Records from a collection:
##########

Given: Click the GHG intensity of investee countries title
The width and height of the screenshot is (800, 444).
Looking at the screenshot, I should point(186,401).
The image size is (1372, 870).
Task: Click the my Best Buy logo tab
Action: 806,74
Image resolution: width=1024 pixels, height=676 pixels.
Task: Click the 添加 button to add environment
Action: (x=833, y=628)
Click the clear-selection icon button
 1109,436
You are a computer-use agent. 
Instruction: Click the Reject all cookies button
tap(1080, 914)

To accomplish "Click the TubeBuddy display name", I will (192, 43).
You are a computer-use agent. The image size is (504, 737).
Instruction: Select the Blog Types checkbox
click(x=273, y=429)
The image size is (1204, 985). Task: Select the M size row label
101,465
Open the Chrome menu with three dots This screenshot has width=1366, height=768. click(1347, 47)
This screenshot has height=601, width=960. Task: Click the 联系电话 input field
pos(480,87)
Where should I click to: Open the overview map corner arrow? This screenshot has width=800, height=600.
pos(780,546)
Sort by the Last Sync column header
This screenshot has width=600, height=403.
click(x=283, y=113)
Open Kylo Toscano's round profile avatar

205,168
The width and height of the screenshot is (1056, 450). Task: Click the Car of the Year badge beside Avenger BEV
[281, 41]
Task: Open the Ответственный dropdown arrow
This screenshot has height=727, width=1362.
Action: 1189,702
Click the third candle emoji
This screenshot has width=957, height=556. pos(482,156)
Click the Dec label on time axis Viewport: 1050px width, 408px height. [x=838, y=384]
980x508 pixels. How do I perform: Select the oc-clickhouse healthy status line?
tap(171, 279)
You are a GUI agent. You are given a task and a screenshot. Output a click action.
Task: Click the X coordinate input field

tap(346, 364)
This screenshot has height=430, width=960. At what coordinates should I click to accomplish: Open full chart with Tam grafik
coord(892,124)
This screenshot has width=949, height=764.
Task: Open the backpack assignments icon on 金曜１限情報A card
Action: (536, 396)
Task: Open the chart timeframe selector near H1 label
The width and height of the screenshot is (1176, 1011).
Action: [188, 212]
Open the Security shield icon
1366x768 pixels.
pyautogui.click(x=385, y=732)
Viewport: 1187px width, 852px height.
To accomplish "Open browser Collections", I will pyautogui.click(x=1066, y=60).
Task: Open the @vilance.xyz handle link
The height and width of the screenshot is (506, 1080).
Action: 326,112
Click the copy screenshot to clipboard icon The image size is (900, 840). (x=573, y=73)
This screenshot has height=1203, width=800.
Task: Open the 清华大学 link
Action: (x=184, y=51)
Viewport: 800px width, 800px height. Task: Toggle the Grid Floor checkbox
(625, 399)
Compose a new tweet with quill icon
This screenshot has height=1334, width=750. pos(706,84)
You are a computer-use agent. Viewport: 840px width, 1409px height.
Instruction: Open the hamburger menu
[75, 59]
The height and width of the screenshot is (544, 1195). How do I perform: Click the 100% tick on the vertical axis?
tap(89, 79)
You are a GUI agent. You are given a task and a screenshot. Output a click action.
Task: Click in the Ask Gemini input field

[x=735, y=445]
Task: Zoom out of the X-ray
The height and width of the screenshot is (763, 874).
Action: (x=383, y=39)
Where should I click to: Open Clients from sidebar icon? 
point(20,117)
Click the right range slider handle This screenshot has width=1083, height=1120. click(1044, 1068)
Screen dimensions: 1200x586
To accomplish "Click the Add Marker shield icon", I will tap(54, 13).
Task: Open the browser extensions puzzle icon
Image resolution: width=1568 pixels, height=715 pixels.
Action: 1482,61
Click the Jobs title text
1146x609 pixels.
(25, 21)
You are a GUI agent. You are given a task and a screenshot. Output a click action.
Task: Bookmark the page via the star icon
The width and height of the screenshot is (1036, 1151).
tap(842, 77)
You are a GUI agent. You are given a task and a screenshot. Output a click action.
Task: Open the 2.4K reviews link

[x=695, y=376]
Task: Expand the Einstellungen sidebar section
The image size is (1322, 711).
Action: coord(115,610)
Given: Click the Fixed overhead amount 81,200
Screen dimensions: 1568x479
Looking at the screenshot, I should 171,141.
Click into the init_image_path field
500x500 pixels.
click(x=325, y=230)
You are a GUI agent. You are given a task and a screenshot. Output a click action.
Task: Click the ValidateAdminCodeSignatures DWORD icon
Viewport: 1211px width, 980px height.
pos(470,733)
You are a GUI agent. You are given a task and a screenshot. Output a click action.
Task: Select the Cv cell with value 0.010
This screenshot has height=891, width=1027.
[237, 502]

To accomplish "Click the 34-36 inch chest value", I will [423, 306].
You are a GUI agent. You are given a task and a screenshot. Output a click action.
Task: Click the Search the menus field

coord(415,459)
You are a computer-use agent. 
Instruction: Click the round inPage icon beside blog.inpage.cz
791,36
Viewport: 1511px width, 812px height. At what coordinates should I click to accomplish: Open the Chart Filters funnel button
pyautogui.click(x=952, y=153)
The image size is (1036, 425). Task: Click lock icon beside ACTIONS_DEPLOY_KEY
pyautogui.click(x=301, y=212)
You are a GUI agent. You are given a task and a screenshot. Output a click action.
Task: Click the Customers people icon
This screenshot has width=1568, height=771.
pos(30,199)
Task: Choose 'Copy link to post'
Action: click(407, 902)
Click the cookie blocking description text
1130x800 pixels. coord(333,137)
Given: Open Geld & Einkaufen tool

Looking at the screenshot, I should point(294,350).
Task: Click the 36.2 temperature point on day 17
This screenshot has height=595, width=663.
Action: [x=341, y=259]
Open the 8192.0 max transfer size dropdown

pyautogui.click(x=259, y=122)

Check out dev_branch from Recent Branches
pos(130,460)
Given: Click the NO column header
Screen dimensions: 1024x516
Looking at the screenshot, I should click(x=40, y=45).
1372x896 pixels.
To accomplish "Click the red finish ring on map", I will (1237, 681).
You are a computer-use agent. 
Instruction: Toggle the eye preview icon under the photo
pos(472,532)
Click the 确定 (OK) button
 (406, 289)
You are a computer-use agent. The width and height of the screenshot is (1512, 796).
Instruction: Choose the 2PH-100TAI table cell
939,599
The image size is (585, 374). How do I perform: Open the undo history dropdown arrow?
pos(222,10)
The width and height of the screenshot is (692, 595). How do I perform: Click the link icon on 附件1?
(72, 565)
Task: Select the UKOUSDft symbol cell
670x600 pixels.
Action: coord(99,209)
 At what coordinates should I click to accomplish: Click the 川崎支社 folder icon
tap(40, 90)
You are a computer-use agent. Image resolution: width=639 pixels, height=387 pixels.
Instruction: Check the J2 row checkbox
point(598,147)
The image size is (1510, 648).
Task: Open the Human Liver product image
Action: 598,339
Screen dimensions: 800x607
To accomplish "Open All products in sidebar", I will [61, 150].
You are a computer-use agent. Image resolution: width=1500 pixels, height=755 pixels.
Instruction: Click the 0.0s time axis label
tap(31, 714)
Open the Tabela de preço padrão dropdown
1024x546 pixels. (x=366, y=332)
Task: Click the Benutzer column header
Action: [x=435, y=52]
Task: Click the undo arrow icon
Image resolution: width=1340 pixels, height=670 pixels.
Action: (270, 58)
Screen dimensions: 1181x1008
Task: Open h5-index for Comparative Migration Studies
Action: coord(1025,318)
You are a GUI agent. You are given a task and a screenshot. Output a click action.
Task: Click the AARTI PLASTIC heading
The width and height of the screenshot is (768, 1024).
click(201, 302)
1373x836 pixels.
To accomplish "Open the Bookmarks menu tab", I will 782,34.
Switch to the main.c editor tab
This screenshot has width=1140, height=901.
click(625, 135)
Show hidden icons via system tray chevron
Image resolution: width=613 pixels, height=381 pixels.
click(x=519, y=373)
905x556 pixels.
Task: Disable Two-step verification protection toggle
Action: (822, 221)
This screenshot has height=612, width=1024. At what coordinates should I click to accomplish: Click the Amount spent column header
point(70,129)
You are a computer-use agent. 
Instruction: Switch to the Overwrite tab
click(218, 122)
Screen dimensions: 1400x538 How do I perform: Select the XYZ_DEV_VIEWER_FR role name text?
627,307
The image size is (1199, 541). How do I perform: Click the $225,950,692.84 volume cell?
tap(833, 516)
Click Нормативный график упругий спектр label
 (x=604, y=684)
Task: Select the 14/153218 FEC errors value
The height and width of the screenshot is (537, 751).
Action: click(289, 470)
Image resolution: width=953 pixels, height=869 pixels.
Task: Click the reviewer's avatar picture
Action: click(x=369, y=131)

##########

→ What is required: From the data above, copy each line that holds "browser".

→ Exercise solution:
To accomplish "Open browser Collections", I will pyautogui.click(x=1066, y=60).
Task: Open the browser extensions puzzle icon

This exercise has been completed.